A persistent questioner at a campaign stop Thursday grilled Barack Obama on his ties to a professor with pro-Palestinian views, prompting Obama to speak at some length against "guilt by association" and about his support for the Jewish community.
The at-times heated exchange occurred during a town hall event held at a synagogue in Boca Raton, Fla. The questioner focused on Obama's relationship to Rashid Khalidi, a professor of Arab studies at Columbia University who has drawn fire for some of his criticisms of Israel.
Obama responded by saying he has met Khalidi and spoken with him in an academic context, when Obama was teaching at the University of Chicago.
"He is not one of my advisers. He's not one of my foreign policy people," Obama said. "He is a respected scholar, although he vehemently disagrees with a lot of Israel's policy."
Obama then objected to the suggestion that his contacts with Khalidi mean he shares Khalidi's views.

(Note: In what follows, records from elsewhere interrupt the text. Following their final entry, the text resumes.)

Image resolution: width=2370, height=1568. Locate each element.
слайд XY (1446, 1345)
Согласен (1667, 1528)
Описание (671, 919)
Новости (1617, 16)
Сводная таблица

"Part of my philosophy … is I believe in listening to people even when I disagree with them," Obama said. "And part of the reason that the Jewish community in Chicago is so close to me is because they know that on many occasions I've spoken out vigorously against anti-Semitism, even in my own community, even when it's not convenient.
"But that doesn't mean that I'm not listening to different perspectives on a whole host of issues. That's part of my job as an elected official. That will be part of my job as president."
Obama has also come under fire from some critics for his ties to William Ayers, a college professor who once was a member of the violent radical group Weather Underground. Obama has responded similarly to those criticisms, saying that he knows Ayers but doesn't share his views.
Some Jewish voters are turned off by Obama's willingness to negotiate with countries like Iran and Syria. Others reject Obama because of e-mails spreading false rumors about him.
Obama has stressed that he wouldn't negotiate with the militant Palestinian group Hamas and is promising an "unshakable commitment" to Israel if he is elected president.
The Illinois senator also says he hopes his presidency would help improve strained relations between American black and Jewish communities.
Democratic presidential candidates didn't campaign in Florida during the primary, but Obama is focusing on the state now that he's close to wrapping up the nomination.